“¿Quién vigilará a los vigilantes?” se preguntaba Juvenal a finales del siglo I d.C. Su célebre frase me vino a la mente la primera vez que vi El bosque (M. Night Shyamalan, 2004), un thriller psicológico perturbador que cuenta con una gran banda sonora.
Los protagonistas son los habitantes de una aldea enclavada en un valle apacible. El valle está circundado por un bosque que actúa como frontera. La comunidad vive en aparente armonía, dirigida por un consejo constituido por los más veteranos y un estilo de vida ajeno al dinero como forma de intercambio. Pero bajo ese manto idílico, se palpan la contención y los secretos que muchos de sus habitantes guardan. Este diálogo entre una mujer del consejo y su hijo cuando éste le reprocha lo que unos y otros esconden y reprimen, es ilustrativo:
— ¿Qué te hace pensar que él siente algo por mí? — pregunta la madre.
— Nunca te toca — responde el hijo.
Los habitantes del poblado viven aislados, alejados del mundanal ruido. ¿Por qué? Porque en el bosque habitan unas criaturas antropomorfas que emiten sonidos guturales y ocultan sus cuerpos y rostros bajo togas con capuchas encarnadas. Garras repulsivas brotan de sus brazos y de su espalda. Son “aquellos de los que no hablamos”. Supuestamente les atrae el color rojo (por eso ningún aldeano viste ese color y los objetos de tintes rojizos son enterrados) y les ahuyenta el amarillo (razón por la cual la linde del bosque se señaliza con banderines de ese color y con antorchas nocturnas).
Entre los aldeanos y las criaturas del bosque parece existir un pacto tácito de convivencia por el cual unos y otros respetan su propio territorio sin adentrarse en el ajeno.

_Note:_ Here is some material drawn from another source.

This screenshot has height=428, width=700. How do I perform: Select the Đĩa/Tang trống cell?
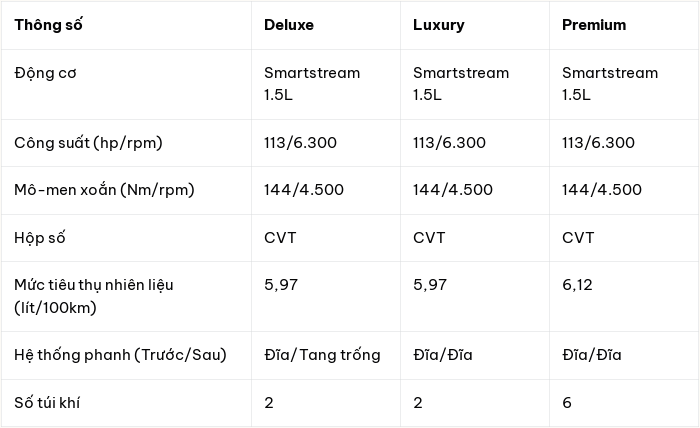(322, 355)
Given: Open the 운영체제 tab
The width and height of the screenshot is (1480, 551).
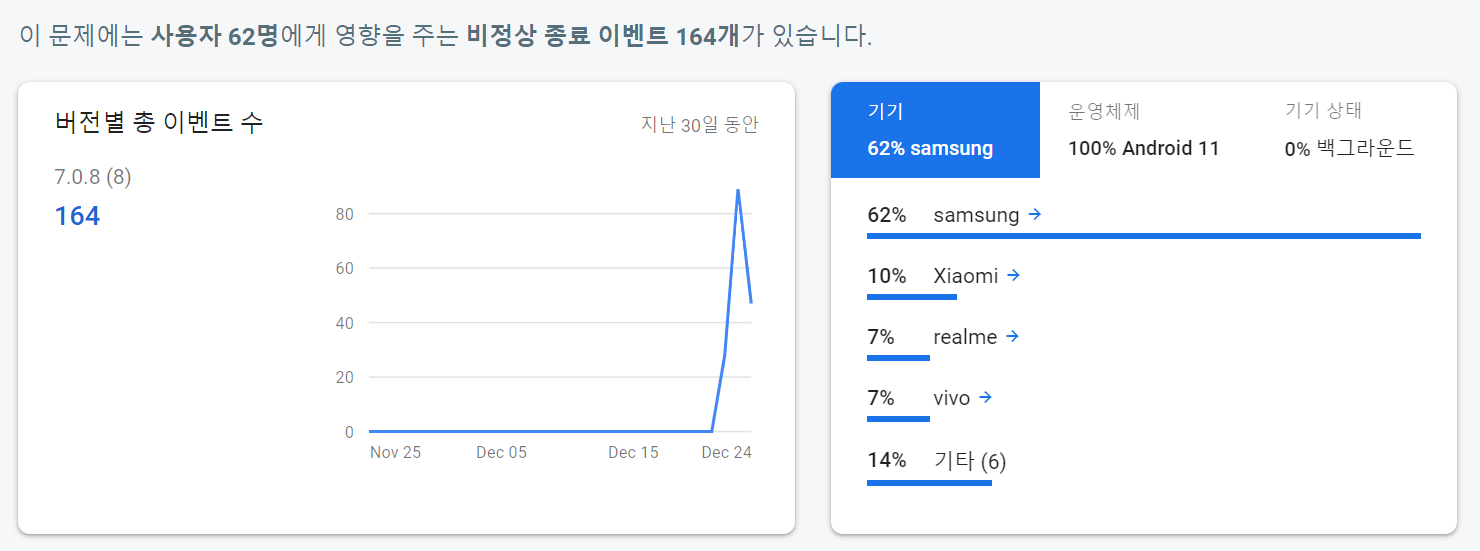Looking at the screenshot, I should point(1144,130).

El equilibro se altera el día en que Lucius (Joaquin Phoenix), un joven impetuoso y determinado, solicita permiso al consejo para atravesar el bosque y llegar a la ciudad con el propósito de traer medicinas.
El bosque aborda de forma original e inquietante temas eternos: el poder de la sugestión y del miedo; el dilema entre libertad y seguridad; el deber de proteger la inocencia; el fin que no justifica los medios y el mal que puede desencadenarse incluso en contextos de máximo amparo.